Dioclécio foi autor da lei que criou o Teatro Municipal de Uberaba, atualmente sediado no Cine Teatro Municipal Vera Cruz
Sepultado na tarde ontem no cemitério São João Batista o corpo do ex-vereador Dioclécio Campos (foto), que exerceu mandato na Câmara Municipal de Uberaba no período de 1955 a 1958, quando a função não era remunerada e, na ocasião, filiado à União Democrática Nacional (UDN). No ano passado ele foi homenageado pelo mesmo Poder Legislativo por ocasião de seu centenário de vida. Dioclécio foi autor da lei que criou o Teatro Municipal de Uberaba, atualmente sediado no Cine Teatro Municipal Vera Cruz.

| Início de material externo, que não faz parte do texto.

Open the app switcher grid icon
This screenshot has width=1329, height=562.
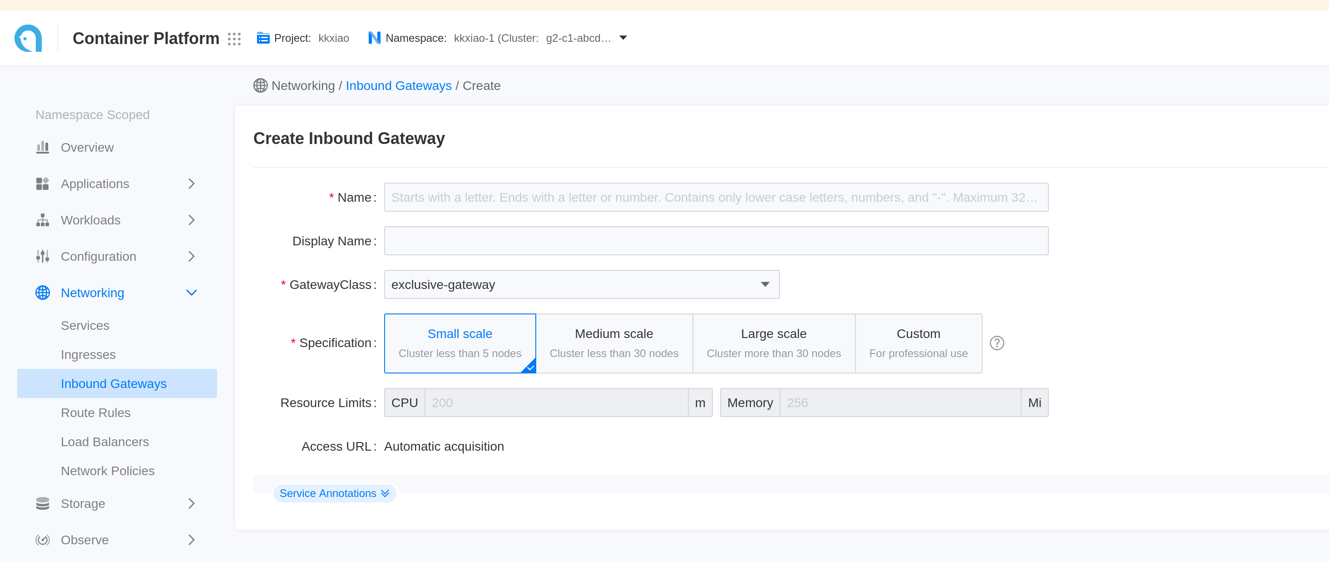(234, 39)

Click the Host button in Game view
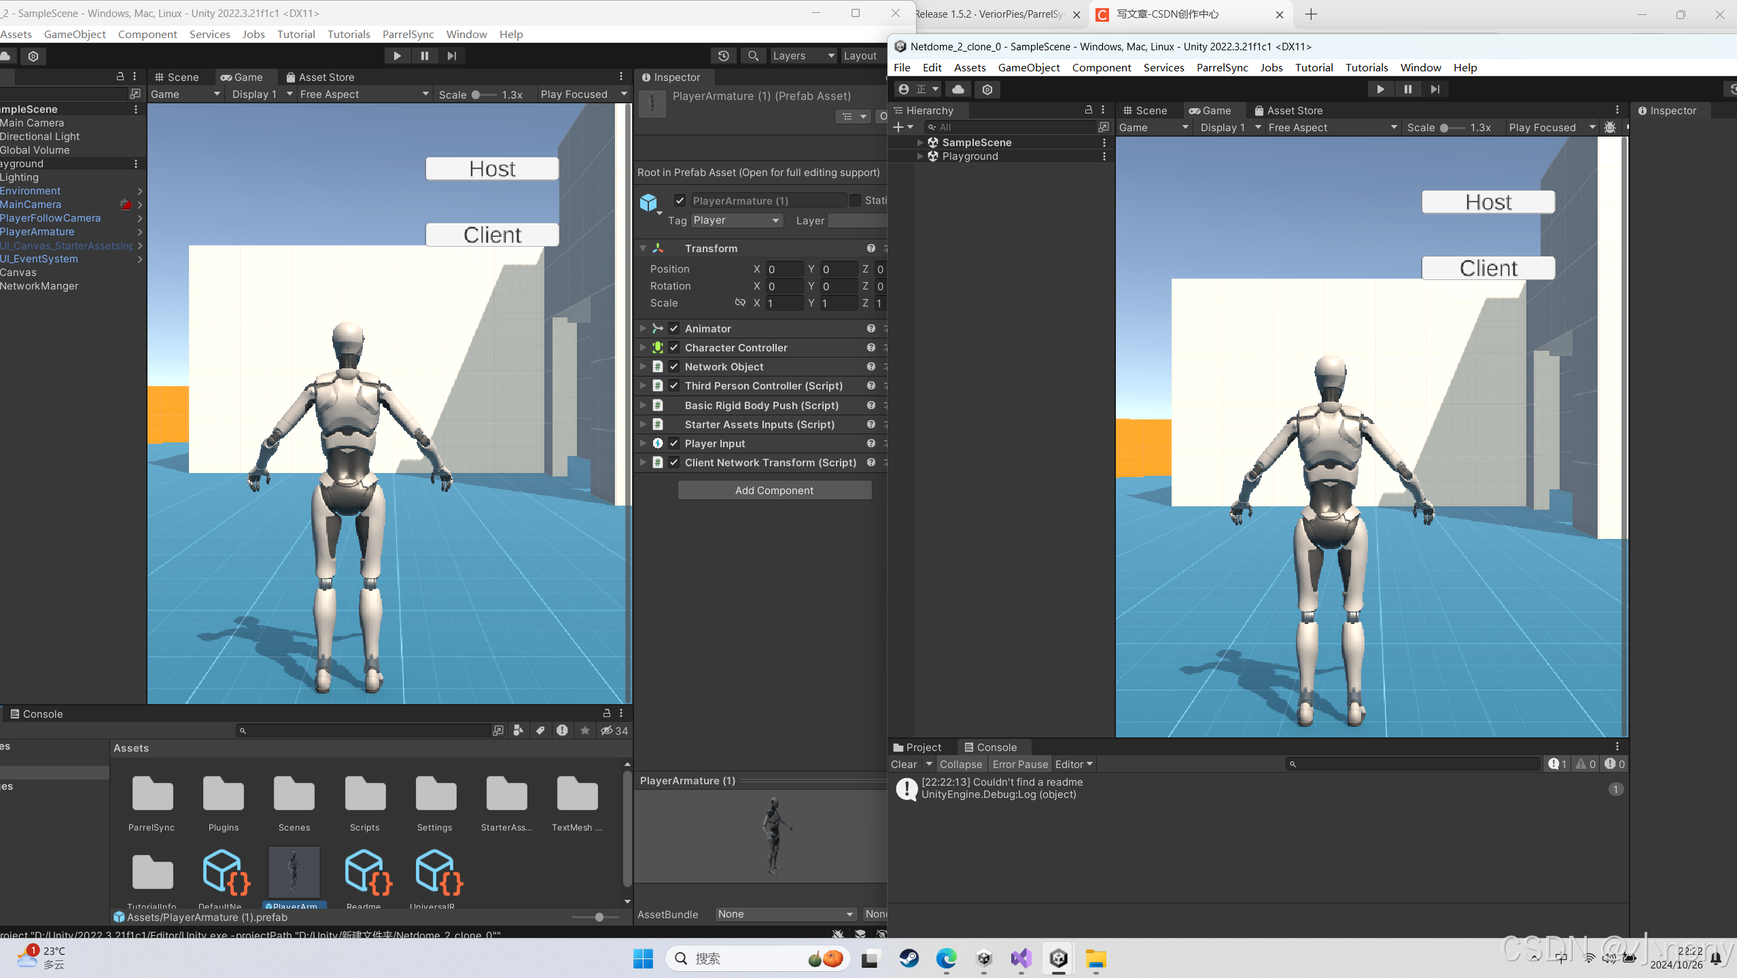click(x=491, y=168)
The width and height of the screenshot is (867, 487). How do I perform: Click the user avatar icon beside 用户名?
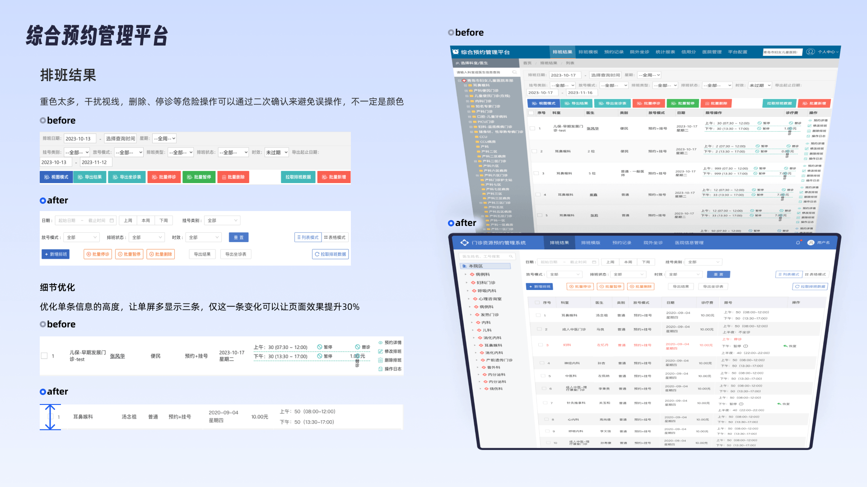(811, 243)
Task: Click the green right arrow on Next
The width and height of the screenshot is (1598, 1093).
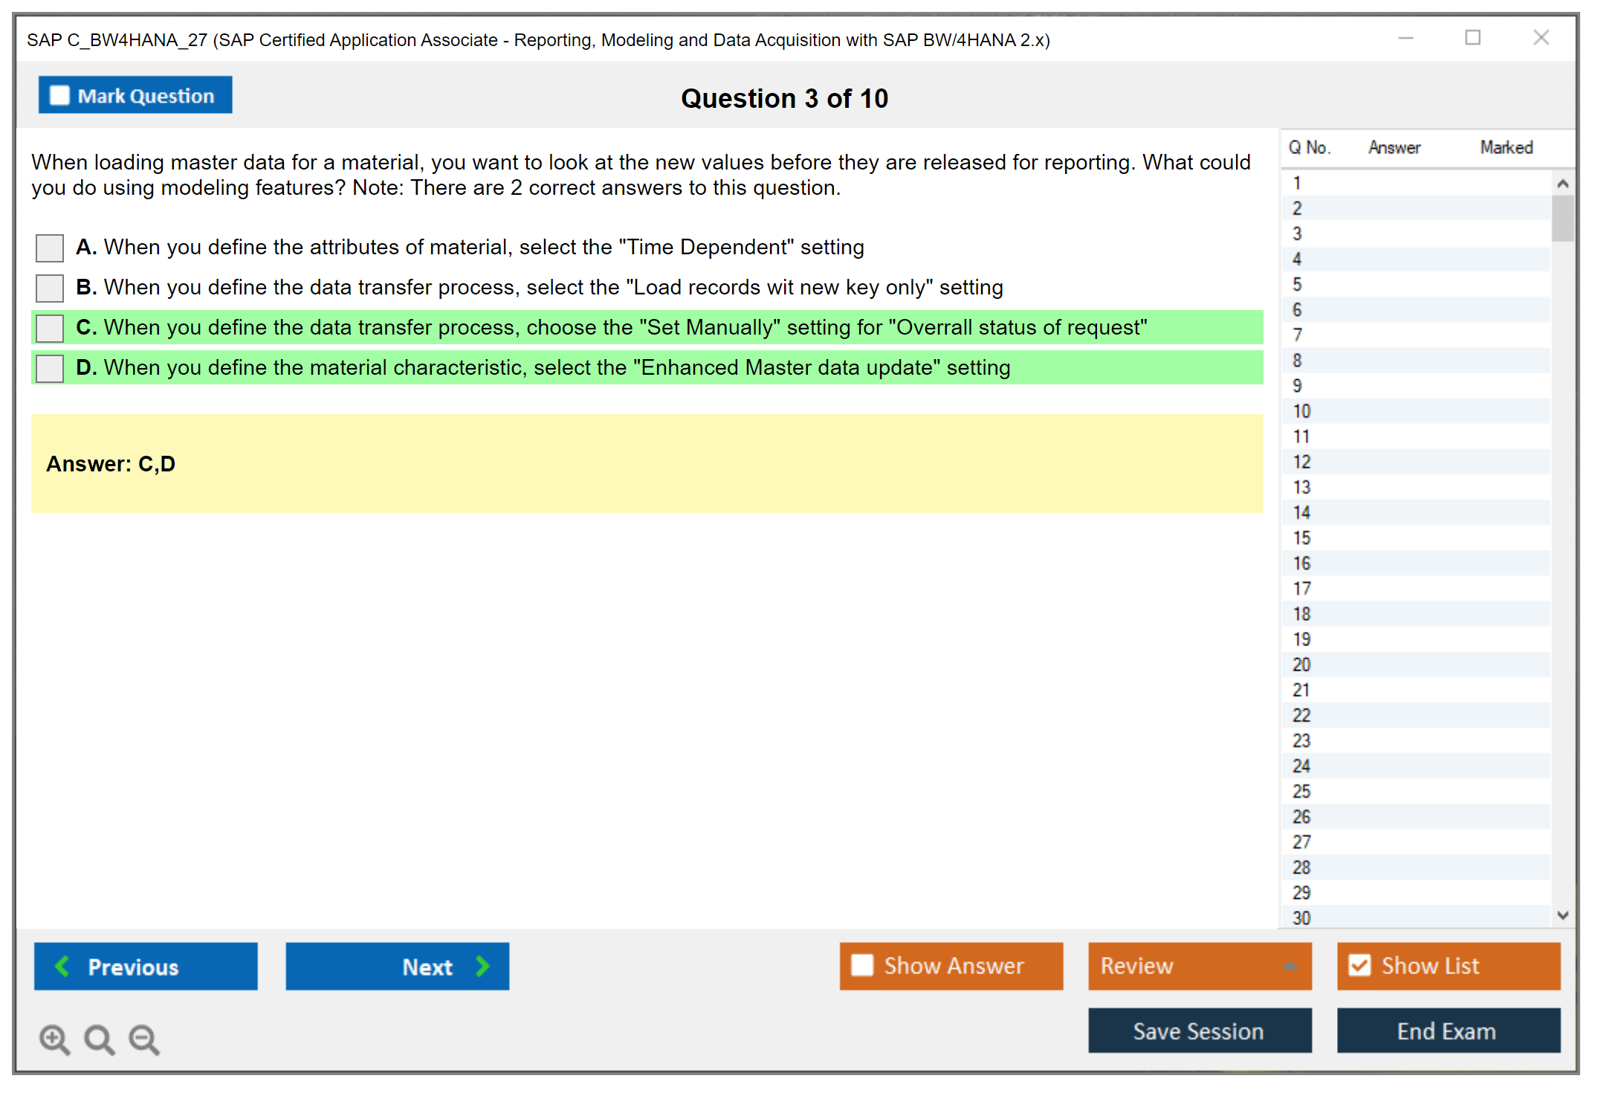Action: pyautogui.click(x=483, y=966)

O prefeito Paulo Piau expediu decreto de luto oficial no município pelo falecimento de Dioclécio Campos. Ex-bancário, formado em Ciências Contábeis, Dioclécio Campos também foi empresário do setor imobiliário. Viúvo de Anna dos Reis Campos, com quem teve sete filhos, casou-se pela segunda vez com Marlene Ferreira e viveu com ela por mais de 30 anos. Entre os sete filhos está o escritor, ex-secretário-executivo do Ministério da Saúde e ex-presidente da Sociedade Brasileira de Pediatria por dois mandatos, Dioclécio Campos Júnior, e o engenheiro, estatístico, diretor do Instituto de Pesquisas Ápice, Luiz Cláudio Campos, e a empresária Virgínia Campos.
O decreto de luto ressalta o trabalho que Dioclécio Campos desempenhou para a defesa e interesses públicos, de forma imparcial, austera, com responsabilidade, dedicação, honestidade, seu lema principal. “Cumpre ao Poder Público homenagear a memória do ex-vereador, que contribuiu para a comunidade uberabense e na busca do progresso nos campos social, político, ético e da segurança pública”, diz o documento.